▸ Selected text
You Would Have Told Me Not To by Christopher Coake
Christopher Coake does a remarkable job of unpacking the minds of a surprising variety of characters — a harried mom of a toddler, a group of day laborers unloading drums of toxic waste, a lovelorn lesbian, a waitress, a man with 40 extra pounds around his midsection. Each story has an unexpected plot turn or discovery, exploring decisions we might have seen coming, but hoped would be otherwise. His people are ordinary and unsettlingly familiar. You Would Have Told Me Not To (Delphinium Books) is a collection of real-life studies of what goes on around us every day, what we don’t see, what we think and don’t reveal.
The story of the title tracks a few days in the life of a family balancing divorce, separation, love and a delicate mix of all of it. Word that her only child has been shot is delivered to Suzanne. She’s divorced, alone and driving through the snow to the hospital where her son, from whom she has been estranged for months, lies with a bullet somewhere inside him. She can’t get details.
But when all the pieces are scattered together in the same room: the wounded son, his girlfriend, her ex-husband (surprise) and Suzanne, slightly drunk and baffled by it all, each of them has to make sense of what’s happening, make it all work. Information tumbles out and needs to be sorted, carefully, but no one is quite sure how. The story even ends with a question.
The other stories in the book are as richly layered as this one. A man lies to a grieving woman he has only just met, another just cannot break up with the woman who loves him and a girl decides that lust is more important than loyalty. Women doubt if they’re good mothers, men abuse their wives, everyone stumbles.
What’s memorable about Coake’s writing is that every sentence is worth reading. There’s a sticky cadence that stops the reader from skipping over paragraphs to get the next event in the plot. It’s the journey here that matters, not the ending. In fact, readers will be unhappy that they’ve come to the last page of the book.
You Would Have Told Me Not To is Coake’s second collection of short stories which followed his debut You Came Back, a novel about love, loss, grieving and ghosts. In this new collection of stories, Coake continues to explore the ordinary and expose the extraordinary in everyday lives.

▸ Assignment
Repeat word for word the part of the book review that opens with the words "The other stories" and closes with "of the book.". The entries that follow are drawn from a separate source unrelated to the review.

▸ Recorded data
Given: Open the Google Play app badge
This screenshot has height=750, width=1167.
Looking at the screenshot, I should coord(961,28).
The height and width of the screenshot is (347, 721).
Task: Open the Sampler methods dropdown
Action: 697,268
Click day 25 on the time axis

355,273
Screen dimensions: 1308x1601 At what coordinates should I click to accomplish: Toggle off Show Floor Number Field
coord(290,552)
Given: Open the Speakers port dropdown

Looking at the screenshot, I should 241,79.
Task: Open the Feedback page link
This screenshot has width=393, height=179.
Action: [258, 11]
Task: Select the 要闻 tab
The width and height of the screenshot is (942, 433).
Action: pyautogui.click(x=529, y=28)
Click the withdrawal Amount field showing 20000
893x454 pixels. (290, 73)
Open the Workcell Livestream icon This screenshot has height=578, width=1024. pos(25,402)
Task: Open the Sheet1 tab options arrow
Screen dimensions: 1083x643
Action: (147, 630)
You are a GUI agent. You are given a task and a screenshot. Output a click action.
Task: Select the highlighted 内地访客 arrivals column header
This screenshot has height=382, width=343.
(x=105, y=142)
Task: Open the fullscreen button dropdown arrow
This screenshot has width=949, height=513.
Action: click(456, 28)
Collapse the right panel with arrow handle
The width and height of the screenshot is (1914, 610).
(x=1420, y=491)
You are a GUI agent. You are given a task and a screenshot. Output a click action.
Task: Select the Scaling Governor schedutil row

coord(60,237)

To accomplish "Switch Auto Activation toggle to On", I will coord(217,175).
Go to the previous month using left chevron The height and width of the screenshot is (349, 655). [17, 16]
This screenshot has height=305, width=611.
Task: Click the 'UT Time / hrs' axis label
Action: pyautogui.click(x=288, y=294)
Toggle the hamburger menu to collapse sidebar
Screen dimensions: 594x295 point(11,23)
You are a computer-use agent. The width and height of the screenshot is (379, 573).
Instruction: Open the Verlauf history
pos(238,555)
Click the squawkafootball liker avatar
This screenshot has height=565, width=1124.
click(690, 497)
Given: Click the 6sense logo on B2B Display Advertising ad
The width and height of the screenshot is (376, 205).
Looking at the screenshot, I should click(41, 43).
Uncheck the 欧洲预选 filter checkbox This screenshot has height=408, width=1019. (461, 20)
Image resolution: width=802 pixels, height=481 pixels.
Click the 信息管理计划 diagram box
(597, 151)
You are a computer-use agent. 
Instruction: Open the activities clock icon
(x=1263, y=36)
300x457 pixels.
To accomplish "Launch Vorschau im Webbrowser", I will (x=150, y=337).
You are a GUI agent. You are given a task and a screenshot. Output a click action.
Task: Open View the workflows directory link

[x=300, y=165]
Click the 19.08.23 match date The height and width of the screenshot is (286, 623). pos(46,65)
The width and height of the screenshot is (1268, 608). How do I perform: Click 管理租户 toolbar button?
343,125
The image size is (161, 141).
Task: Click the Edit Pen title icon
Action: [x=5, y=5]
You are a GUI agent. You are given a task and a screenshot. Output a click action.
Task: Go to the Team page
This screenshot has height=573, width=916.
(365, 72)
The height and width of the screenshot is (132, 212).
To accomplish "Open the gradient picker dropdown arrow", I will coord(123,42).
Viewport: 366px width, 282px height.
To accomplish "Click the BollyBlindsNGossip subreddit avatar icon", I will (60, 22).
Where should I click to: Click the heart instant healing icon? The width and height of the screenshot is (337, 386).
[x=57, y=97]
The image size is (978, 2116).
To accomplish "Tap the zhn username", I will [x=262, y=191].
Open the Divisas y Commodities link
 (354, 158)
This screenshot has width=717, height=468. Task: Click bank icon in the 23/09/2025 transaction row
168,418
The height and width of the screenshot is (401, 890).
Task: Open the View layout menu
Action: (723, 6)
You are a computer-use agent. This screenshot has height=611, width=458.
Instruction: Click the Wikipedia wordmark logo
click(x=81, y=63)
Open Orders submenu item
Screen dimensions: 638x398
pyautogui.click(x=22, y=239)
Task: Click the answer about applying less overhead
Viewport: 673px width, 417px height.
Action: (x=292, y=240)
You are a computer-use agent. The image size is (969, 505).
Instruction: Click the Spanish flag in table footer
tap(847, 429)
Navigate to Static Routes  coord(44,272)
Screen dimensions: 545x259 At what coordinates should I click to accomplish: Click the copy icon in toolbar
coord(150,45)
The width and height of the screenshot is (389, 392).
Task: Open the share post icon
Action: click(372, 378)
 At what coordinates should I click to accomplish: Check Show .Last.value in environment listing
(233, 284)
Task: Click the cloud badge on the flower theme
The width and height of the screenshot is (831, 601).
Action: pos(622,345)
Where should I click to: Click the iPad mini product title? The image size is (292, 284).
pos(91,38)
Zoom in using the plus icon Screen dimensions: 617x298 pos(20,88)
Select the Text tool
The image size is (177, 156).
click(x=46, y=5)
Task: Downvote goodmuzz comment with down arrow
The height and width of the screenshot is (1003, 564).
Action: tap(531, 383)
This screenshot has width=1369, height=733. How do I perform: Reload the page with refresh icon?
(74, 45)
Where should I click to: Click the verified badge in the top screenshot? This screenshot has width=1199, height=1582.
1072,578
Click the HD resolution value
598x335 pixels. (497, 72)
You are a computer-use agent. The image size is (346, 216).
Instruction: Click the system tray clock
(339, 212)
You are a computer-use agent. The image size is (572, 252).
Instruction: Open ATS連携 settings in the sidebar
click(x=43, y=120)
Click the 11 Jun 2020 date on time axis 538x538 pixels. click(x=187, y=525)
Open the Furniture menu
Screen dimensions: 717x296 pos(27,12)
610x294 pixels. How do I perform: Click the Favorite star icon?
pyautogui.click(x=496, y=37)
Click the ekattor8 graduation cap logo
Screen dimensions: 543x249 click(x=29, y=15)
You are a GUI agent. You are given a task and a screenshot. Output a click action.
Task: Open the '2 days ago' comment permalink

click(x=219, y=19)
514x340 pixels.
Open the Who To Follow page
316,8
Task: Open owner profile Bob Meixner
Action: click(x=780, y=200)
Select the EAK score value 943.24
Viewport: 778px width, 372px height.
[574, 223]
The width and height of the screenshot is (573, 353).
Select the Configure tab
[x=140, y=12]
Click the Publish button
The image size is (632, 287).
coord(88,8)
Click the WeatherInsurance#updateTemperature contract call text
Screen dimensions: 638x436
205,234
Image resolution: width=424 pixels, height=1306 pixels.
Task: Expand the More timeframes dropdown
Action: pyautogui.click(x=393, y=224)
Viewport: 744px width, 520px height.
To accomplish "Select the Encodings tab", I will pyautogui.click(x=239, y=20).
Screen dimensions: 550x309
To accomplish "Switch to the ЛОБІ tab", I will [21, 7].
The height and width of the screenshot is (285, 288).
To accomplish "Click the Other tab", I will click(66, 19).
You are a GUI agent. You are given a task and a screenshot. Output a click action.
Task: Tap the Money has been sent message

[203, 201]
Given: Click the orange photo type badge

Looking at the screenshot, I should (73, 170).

▸ Answer for the task
The other stories in the book are as richly layered as this one. A man lies to a grieving woman he has only just met, another just cannot break up with the woman who loves him and a girl decides that lust is more important than loyalty. Women doubt if they’re good mothers, men abuse their wives, everyone stumbles.
What’s memorable about Coake’s writing is that every sentence is worth reading. There’s a sticky cadence that stops the reader from skipping over paragraphs to get the next event in the plot. It’s the journey here that matters, not the ending. In fact, readers will be unhappy that they’ve come to the last page of the book.